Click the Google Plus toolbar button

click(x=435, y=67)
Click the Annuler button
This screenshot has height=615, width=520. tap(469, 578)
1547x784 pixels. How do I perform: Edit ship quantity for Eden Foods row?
...
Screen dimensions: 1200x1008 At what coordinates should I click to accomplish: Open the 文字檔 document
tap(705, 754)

### Aim of the task
Your task is to restate, word for word, only those lines above that fall between the line holding "Click the Annuler button" and the line holding "1547x784 pixels. How", inclusive.

### Result of the task
Click the Annuler button
This screenshot has height=615, width=520. tap(469, 578)
1547x784 pixels. How do I perform: Edit ship quantity for Eden Foods row?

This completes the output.